Where there's a will, there's a way

Rose Patterson
Insights Newsletter
15 May, 2015

A society without government regulation is not an unregulated society.

It sounds paradoxical, but I am talking about self-regulation, or self-control, or that stuffy old Victorian concept, willpower.

Roy Baumeister and John Tierney’s 2011 book, Willpower: Rediscovering the Greatest Human Strength, covers research showing that willpower is not just a mythical 19th century concept the Victorians invented to resist succumbing to their vices.

Psychologists, Baumeister among them, over the last 20 years or so, have discovered that people are prone to losses in self-control when their mental energy, fuelled by glucose, is depleted. Along with intelligence, self-control or willpower is the personal trait most predictive of a good life.

The book cites a multitude of studies to show just how powerful willpower can be. The “strongest evidence” the authors say, comes from our own shores. The Dunedin Multidisciplinary Study has been tracking a cohort of 1,000 people from birth. Those who had better self-regulation as children, even when factoring in the effects of socio-economic status, ethnicity, and intelligence, are now doing better on a myriad of indicators – health status, education levels, criminal activity, and so on.

The concept of willpower rose to prominence in the 19th century, driven by two societal changes. First, farmers flocked to the cities. Second, the enlightenment cast doubt on dogmatic religion. “As Victorians fretted over moral decay and the social pathologies concentrated in cities, they looked for something more tangible than divine grace, some internal strength that could protect even an atheist.”

But from the early 20th century onwards, willpower lost its force. Today, say the authors “most social scientists look for causes of misbehaviour outside the individual: poverty, relative deprivation, oppression, or other failures of the environment or the economic and political systems”.

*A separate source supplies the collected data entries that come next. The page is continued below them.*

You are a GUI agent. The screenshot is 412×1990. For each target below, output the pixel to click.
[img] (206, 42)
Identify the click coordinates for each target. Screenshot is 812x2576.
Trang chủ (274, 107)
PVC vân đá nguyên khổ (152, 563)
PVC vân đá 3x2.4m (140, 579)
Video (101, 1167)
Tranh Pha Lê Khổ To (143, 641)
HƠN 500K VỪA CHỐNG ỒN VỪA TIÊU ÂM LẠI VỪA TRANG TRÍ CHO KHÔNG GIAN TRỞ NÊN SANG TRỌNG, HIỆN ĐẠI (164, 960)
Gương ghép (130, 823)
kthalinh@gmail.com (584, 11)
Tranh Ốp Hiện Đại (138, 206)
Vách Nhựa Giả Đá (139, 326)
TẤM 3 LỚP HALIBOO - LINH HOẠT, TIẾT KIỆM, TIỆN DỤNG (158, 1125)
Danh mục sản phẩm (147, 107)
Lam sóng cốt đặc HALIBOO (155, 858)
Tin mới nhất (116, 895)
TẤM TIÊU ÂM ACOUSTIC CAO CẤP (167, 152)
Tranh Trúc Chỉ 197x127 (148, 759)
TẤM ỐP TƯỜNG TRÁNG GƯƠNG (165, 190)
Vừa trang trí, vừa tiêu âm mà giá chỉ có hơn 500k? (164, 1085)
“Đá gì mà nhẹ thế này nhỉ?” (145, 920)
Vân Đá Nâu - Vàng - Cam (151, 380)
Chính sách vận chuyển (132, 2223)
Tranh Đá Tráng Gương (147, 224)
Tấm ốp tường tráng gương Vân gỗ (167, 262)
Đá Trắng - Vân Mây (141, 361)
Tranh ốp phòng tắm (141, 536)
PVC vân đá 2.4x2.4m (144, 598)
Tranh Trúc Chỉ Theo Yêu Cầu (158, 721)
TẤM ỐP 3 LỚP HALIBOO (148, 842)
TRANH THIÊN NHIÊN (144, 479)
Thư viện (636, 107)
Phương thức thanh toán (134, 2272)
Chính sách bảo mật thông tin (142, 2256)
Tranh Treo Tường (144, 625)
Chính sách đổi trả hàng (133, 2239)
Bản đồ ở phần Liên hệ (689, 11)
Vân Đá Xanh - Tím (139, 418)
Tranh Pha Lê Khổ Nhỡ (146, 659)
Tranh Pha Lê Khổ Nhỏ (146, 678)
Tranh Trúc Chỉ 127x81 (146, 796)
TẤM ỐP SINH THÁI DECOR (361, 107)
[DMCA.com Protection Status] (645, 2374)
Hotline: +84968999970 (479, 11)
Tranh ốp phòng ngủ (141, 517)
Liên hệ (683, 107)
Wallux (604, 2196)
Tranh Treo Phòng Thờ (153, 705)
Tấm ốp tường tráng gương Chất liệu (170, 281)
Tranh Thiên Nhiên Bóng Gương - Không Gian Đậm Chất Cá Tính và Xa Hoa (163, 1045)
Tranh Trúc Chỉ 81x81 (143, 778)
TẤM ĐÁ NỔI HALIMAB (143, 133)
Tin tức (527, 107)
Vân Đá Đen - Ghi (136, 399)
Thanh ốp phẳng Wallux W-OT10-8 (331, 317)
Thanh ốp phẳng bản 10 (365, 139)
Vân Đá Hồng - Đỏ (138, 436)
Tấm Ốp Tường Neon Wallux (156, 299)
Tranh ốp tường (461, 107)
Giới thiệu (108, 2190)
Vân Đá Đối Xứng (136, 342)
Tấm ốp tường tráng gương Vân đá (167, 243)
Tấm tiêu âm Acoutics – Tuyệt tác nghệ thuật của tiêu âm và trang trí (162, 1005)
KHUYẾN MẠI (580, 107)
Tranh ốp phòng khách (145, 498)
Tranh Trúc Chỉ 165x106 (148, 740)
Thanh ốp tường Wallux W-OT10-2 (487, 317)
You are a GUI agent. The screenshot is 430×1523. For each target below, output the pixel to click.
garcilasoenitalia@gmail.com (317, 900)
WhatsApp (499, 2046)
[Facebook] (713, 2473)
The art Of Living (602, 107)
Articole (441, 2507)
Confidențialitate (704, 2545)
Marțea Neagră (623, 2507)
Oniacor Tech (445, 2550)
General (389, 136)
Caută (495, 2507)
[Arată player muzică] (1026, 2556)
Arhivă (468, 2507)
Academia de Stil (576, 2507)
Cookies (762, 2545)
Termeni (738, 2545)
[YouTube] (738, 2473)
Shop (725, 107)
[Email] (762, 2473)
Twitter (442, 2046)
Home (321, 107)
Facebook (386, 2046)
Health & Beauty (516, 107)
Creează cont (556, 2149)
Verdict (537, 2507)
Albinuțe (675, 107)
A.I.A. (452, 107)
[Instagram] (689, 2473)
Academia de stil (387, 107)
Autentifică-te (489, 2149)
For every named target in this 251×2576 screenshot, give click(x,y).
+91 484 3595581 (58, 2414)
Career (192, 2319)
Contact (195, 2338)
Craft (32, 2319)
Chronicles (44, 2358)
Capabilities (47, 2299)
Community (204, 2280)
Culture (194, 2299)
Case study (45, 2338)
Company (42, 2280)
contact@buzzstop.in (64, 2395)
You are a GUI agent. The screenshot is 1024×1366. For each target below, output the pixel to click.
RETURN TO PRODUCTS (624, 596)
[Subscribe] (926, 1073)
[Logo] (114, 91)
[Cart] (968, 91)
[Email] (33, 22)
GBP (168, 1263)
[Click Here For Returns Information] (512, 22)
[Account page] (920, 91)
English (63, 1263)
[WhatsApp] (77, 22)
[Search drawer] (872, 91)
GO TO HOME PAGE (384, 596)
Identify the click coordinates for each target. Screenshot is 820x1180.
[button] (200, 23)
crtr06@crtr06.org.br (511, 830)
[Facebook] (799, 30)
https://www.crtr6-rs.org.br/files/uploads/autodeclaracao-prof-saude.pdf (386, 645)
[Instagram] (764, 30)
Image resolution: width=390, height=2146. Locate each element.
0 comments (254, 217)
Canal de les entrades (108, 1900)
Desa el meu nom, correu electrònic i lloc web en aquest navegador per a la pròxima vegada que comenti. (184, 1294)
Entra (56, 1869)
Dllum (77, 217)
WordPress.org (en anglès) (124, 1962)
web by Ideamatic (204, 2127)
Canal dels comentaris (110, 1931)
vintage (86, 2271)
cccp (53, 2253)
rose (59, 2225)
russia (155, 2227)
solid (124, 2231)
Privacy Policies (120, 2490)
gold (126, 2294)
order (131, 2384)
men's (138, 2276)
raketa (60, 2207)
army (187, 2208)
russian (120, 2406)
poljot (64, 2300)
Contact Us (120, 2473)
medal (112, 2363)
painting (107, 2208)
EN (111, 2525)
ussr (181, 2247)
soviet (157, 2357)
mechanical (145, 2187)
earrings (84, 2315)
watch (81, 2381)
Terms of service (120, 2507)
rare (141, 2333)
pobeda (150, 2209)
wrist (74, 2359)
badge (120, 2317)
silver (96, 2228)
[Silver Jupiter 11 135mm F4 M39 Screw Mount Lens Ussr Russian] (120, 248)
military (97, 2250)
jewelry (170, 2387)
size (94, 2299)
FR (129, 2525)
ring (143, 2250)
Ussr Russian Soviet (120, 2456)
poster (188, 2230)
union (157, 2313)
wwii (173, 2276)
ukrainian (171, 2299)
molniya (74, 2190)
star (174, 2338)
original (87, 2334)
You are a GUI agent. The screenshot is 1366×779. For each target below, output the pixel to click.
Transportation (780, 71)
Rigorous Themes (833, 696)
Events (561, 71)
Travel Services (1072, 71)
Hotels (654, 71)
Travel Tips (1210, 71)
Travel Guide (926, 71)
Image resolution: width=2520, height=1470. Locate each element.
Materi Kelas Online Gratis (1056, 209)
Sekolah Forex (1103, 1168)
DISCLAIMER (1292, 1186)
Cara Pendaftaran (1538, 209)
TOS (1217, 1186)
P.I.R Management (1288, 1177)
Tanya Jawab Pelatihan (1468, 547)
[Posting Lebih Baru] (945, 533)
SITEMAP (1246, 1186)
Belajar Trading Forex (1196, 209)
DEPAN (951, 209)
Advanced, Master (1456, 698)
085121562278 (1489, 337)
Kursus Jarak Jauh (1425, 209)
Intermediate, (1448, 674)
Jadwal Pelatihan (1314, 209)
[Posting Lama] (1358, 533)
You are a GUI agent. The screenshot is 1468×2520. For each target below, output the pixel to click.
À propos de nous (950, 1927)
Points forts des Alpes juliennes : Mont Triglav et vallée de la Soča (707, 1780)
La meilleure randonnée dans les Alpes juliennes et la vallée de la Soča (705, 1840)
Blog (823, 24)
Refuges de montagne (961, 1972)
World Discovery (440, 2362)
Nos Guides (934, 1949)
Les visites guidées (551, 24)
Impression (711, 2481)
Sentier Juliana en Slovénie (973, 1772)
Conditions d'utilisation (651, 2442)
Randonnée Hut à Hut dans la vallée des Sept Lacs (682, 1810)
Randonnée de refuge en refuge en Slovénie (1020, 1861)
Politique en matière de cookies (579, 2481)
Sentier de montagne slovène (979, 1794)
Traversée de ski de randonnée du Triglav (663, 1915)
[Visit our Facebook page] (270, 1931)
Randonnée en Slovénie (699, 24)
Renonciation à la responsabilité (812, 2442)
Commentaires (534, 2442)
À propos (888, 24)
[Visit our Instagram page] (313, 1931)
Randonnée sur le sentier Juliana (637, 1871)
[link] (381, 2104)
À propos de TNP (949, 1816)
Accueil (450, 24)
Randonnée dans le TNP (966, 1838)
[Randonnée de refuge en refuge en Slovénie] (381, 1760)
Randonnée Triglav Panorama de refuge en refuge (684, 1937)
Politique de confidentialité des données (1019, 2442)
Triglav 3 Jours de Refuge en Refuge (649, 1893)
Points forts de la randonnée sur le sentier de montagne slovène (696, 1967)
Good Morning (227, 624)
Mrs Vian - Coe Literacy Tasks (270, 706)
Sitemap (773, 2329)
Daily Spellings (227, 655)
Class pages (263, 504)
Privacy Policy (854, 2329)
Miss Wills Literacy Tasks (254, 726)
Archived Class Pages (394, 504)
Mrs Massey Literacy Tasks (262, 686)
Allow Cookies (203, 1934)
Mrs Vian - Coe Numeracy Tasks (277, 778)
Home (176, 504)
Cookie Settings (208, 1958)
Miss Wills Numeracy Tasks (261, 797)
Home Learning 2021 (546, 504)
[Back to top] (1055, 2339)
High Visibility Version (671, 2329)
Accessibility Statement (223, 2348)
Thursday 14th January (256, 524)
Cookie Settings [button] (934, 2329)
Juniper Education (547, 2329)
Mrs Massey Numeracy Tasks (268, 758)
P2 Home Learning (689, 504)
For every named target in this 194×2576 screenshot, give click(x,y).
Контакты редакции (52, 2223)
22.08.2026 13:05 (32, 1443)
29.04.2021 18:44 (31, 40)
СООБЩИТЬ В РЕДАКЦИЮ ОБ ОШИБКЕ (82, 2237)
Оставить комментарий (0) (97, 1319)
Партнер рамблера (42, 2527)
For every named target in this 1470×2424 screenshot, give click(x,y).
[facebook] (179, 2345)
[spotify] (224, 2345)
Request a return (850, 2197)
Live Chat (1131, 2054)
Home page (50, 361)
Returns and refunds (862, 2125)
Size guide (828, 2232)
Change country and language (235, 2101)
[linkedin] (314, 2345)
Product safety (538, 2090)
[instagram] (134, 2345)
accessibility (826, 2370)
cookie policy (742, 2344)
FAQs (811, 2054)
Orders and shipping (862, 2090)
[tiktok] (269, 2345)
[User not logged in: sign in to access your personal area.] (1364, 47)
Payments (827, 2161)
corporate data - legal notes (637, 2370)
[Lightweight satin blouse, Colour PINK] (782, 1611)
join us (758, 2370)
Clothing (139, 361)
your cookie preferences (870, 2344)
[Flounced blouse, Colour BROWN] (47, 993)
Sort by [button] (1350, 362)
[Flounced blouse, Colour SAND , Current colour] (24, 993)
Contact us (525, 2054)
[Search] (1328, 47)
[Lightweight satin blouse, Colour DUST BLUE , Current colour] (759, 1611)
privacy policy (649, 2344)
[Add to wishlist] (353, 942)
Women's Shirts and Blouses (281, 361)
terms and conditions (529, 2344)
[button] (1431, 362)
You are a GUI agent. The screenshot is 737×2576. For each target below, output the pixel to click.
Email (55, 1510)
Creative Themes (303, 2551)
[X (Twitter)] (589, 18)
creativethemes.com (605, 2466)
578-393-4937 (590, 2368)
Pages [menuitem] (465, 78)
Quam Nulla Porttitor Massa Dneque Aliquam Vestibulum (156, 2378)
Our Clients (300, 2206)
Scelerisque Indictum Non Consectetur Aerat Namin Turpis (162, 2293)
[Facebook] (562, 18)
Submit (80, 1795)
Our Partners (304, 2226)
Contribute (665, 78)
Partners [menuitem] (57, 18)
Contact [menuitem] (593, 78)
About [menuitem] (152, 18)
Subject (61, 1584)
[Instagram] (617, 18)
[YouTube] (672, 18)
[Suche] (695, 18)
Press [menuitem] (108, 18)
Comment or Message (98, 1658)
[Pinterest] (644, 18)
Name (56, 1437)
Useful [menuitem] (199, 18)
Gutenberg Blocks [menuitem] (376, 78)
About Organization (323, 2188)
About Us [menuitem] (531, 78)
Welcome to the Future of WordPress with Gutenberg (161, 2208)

Indeed the left winces at willpower, or other phrases and ideas in the same class of thinking, like personal responsibility, and self-control.

I can understand this.

Someone who grew up in the 1950s explained to me recently that his family did not have a car until he was in high school. They had little growing up. By today’s standards, they would be poor. Yes, poor income-wise, but he and his siblings have all done well. So why can’t people just pull themselves up by their bootstraps?

There are many families today who do not have much money, yet will their way towards a better life, but there are others facing life stresses associated with poverty that deplete mental energy. For these people, stress can lead to poor life decisions, which can become a downward spiral.

Fortunately, willpower can be developed. Dr Dione Healey from the University of Otago, for example, has developed a programme that helps pre-school children at risk of developing ADHD to better self-regulate.

Helping people to help themselves is always a more empowering way. The goal should be to work towards a society that is regulated not by government, but by people powering and willing their own way forward.